Já os valores do CAQ variam de acordo com a etapa e podem ser consultados no site do Custo Aluno-Qualidade.
Pensando na gestão democrática, você acredita que o CAQi pode influenciar no controle social e no planejamento participativo das políticas públicas municipais de educação? Como?
Sim, pois ele resolve a grande questão: não basta mais dinheiro; é preciso que ele chegue à escola. Ao vincular o gasto aluno com os insumos que devem estar presentes nas escolas (bibliotecas, laboratórios, razão alunos/turma etc) ele propicia à comunidade escolar um mecanismo concreto de aferição se o dinheiro, de fato, está chegando na escola.
Histórico
No mês de março, a Câmara de Educação Básica do Conselho Nacional de Educação (CNB/CNE) realizou uma reunião extraordinária com o Ministério da Educação e revogou um parecer sobre dois mecanismos de financiamento da educação: o Custo-Aluno-Qualidade-Inicial (CAQi) e o Custo-Aluno-Qualidade (CAQ).
No dia anterior à reunião, quando seu chamado veio à tona, dois apelos ao órgão foram divulgados.
Um deles, de autoria da Campanha Nacional pelo Direito à Educação, formuladora dos mecanismos, narrava o processo de escanteio da sociedade civil e das(os) trabalhadoras(es) da educação das decisões sobre financiamento e reafirmava a importância de garantir a implementação dos mecanismos para a efetivação do direito à educação no país.
Outra, de autoria de cinco ex-presidentes da União Nacional dos Dirigentes Municipais de Educação (Undime), pedia que o assunto fosse analisado com atenção e alertava o Conselho sobre o risco de revogação dos mecanismos.
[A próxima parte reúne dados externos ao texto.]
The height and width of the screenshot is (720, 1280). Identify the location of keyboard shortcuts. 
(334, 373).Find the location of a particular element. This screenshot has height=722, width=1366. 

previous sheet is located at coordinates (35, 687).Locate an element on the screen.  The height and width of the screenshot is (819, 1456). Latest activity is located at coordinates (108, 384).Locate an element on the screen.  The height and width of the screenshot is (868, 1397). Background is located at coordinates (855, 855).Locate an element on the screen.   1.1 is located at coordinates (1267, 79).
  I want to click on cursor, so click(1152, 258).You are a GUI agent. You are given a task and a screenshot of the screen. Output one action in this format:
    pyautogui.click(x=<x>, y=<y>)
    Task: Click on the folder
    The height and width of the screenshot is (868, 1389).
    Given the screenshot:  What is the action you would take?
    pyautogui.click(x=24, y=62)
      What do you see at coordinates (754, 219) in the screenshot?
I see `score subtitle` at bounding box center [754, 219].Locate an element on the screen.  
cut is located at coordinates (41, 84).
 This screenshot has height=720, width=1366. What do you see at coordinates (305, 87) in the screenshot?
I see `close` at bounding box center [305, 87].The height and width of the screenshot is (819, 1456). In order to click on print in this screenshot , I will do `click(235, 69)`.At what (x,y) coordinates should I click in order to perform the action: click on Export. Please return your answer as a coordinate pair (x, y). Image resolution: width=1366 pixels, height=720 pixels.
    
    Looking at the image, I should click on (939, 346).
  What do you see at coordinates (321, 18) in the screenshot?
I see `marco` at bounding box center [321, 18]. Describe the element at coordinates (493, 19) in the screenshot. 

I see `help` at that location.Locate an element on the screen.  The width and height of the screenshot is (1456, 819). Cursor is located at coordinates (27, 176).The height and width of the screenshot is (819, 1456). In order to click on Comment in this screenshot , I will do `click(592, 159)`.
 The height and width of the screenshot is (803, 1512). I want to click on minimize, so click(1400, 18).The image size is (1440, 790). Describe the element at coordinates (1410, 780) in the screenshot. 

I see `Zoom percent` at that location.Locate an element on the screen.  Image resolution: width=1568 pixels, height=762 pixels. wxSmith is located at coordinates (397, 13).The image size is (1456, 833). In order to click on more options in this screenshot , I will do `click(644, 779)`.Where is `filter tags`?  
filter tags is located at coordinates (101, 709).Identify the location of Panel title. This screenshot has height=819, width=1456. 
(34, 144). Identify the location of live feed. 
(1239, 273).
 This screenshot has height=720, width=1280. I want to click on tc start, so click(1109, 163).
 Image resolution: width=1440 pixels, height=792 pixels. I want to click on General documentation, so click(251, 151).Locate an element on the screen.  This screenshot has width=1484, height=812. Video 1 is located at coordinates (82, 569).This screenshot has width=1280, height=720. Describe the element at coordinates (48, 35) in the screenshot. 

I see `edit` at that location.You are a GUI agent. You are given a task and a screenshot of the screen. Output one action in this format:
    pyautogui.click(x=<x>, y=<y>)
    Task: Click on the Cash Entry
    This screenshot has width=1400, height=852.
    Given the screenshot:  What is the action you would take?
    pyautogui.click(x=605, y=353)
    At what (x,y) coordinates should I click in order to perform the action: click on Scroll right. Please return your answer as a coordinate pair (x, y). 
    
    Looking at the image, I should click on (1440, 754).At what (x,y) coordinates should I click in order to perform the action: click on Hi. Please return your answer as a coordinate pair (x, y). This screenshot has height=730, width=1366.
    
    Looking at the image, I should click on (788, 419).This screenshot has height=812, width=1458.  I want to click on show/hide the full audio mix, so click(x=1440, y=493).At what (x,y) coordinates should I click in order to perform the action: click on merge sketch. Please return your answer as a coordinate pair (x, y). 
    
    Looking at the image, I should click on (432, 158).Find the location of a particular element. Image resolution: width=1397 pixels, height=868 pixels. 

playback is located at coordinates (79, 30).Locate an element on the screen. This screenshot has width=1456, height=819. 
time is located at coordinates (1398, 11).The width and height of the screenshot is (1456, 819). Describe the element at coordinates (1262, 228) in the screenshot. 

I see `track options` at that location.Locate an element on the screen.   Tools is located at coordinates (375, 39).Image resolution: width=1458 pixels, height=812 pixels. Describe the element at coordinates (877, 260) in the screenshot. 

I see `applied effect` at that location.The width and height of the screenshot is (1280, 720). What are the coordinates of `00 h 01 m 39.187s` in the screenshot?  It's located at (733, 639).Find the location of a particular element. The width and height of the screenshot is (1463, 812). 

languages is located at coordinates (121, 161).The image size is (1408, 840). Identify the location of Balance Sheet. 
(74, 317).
Findo o encontro, quando foi noticiada a revogação do parecer, o professor de Políticas Públicas da Universidade Federal do ABC, Salomão Ximenes, e a procuradora do Ministério Público de Contas do Estado de São Paulo, Élida Graziane Pinto, se posicionaram contrariamente à revogação. Ambos avaliaram a revogação do parecer como uma fraude que tinha como fim esquivar o Ministério da Educação (MEC) da responsabilidade de garantir um financiamento adequado para a área.